-- SELECTED PASSAGE follows --

This appeal arises pursuant to the Texas Workers’ Compensation Act, TEX. LAB. CODE ANN. § 401.001 et seq. (1989 Act). A contested case hearing (CCH) was held on June 15, 2001. The hearing officer determined that the appellant (claimant) sustained a compensable injury on ____________ (all dates are 2001 unless otherwise noted); that the compensable injury extends to and includes the claimant’s head, neck, right shoulder, and right upper back; and that the claimant had disability beginning on January 13 and continuing through February 15. There is no appeal of the injury and extent-of-injury issues, and the hearing officer’s decision on those issues has become final pursuant to Section 410.169.
The claimant appeals the disability issue contending that he had disability until March 12, when the treating doctor released him to light duty and he returned to work under the doctor’s restrictions. The respondent (carrier) responds, urging affirmance on the disability issue.
DECISION
Affirmed.
The claimant was employed as a “Triplex operator” and sustained a compensable injury on __________, when he raised up from working under a machine and “rammed” his head on a rail. The claimant went to a clinic recommended by the employer and subsequently began treating with Dr. W. It is undisputed that disability, as defined in Section 401.011(16), began on January 13. There are a number of progress reports in evidence from the clinic and Dr. W, but there was scant discussion on disability at the CCH. It is undisputed that the claimant returned to work in a light-duty capacity on March 12.

-- SELECTED PASSAGE concluded --
-- ENTRIES SHOWN follows --

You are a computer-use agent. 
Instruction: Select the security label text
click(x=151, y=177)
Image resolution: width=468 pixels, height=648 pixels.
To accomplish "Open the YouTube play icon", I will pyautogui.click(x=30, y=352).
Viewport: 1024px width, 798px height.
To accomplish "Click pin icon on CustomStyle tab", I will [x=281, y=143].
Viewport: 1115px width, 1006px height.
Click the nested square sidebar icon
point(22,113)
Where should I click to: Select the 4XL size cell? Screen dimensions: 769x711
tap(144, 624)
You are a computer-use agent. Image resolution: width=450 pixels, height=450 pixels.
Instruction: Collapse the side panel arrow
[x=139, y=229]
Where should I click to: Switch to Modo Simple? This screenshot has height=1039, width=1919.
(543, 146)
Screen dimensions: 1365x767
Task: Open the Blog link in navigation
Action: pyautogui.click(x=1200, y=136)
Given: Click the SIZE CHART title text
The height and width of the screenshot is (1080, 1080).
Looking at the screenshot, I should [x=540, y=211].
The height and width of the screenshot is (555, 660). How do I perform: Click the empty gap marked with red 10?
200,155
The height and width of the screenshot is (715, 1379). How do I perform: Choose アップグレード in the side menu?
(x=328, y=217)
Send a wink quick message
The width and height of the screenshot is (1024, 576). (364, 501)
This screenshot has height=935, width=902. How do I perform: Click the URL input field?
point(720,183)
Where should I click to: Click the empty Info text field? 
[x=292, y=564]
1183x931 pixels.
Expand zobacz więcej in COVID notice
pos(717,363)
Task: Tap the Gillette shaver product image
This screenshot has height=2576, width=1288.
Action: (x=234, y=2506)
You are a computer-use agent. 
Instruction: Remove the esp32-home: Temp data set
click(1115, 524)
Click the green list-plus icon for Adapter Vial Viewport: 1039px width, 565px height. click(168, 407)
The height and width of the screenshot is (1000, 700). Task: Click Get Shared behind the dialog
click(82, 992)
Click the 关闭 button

-- ENTRIES SHOWN concluded --

> [ABOUT THIS EXERCISE]: In the workers' compensation appeal, which body parts did the hearing officer find the compensable injury extends to and includes? List them all. The data comes from a separate source and has no connection to the workers' compensation appeal.

> [ANSWER TO THIS TASK]:
- head
- neck
- right shoulder
- right upper back